El delfín, ahora que me acuerdo, viene a ser un bicho taimado, artero, vil. Se hace el que es amigo de los hombres, pega unos saltos tremendos y chilla cuando quiere quedar bien, así le dan pescaditos para que coma. Hay científicos que graban sus agudos gritos para ver si hallan un patrón común, una nota igual que se repita a intervalos más o menos regulares. Sólo para demostrar que uno de estos días, cualquiera de ellos podría abandonar el mar para evolucionar, venir a vivir con nosotros, vestirse de traje y corbata y casarse con una vecina.

Son menos que los monos, que tienen el prestigio de ser levemente parecidos (hay un vecino, al que justamente, le dicen “Mono”). Además los estudian en sus jaulitas, mientras que para analizar a los delfines hay que aprender a nadar, meterse en el agua, comprar un traje de buceo.

Hay quienes sostienen que el hombre desciende de alguna clase de simio, casi como los jugadores compulsivos creen que uno de estos días, la quiniela les va a dar la revancha de su vida. Sí che, ganariola.

En la imaginación de muchos, los delfines vienen a ser como el “plan b” del evolucionismo. Capaz que piensan que si no venimos de un mono, entonces que sea de un delfín, de churito que te lo es. Mirá si alguien se pone a estudiar a los murciélagos, ahora que están de moda y se da con que compartimos más ácido desoxirribonucleico que con cualquier otro bicho en el mundo. Qué vergüenza, ¿no?

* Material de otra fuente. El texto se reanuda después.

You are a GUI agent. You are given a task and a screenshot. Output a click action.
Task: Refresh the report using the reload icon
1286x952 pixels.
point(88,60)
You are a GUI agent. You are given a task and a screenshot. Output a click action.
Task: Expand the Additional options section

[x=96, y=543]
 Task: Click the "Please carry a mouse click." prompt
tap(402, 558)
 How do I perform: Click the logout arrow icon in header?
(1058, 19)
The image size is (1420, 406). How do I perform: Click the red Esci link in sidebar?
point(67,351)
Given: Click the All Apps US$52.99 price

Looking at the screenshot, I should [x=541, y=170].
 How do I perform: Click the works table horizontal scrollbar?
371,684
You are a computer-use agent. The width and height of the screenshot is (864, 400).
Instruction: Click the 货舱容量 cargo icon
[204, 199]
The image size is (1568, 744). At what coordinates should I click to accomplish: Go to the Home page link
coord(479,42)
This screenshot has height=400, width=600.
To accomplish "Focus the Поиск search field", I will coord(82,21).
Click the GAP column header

Y los delfines, panchamente, en el mar, comiendo sardinas, haciendo monerías para los turistas de los buques de pasajeros así les tiran alguito de comer. Si fueran tiburones los mirarían aterrados, pensando que si alguno se cayera por la borda, sería merendado inmediatamente. Lo cierto es que si tuvieran hambre, los delfines también los manducarían al toque, sin remordimientos ni pena.

Será que, como a mucha gente, no me gustan los carilindos, los que siempre salen bien peinados y sonrientes en la foto, los que en la superficie les encanta quedar bien con todo el mundo pero aguaitan el momento oportuno para hablar mal del prójimo, al que hasta hace un instante le estuvieron sobando el lomo con palabras lisonjeras, halagos pipirifláuticos y vanas adulaciones.

Saltan del piletón con garbo y elegancia y se zambullen entre el alarido feliz de los chicos, el palmoteo de los grandes, la satisfacción de sus entrenadores, pero en el fondo no son más que obscenos espejos en los que se miran algunos hombres para hacer de su vida una perfecta simulación, un complejo juego de dobleces, una hipocresía sin frenos.

Andan con una sonrisa delineada en el rostro, los ojos esperando el momento de lanzarse sobre su presa, acurrucados detrás de un alma negra, zaina, vil. Se deslizan en un mar de habladurías y murmullos malintencionados, esperando que el tiburón esté debilitado o enfermo de una herida causada por las redes de los pescadores, para lanzarse sobre él y arrebatarle el sillón de jefe, el puestito de encargado de personal, la oficina con vista a la calle, la triste tarea de “hombre de confianza”, que escupirá a los patrones lo que se dice de ellos en los recovecos del océano de la empresa.

Antes que capanga alcahuete de sonrisa fácil y rebenque expeditivo, prefiero ser el estúpido atún que uno de estos días será pescado por un barco ilegal chino en aguas internacionales, fileteado y hervido, puesto en una latita. Natural o al aceite.

Muerto, sí, pero lejos de los garcas.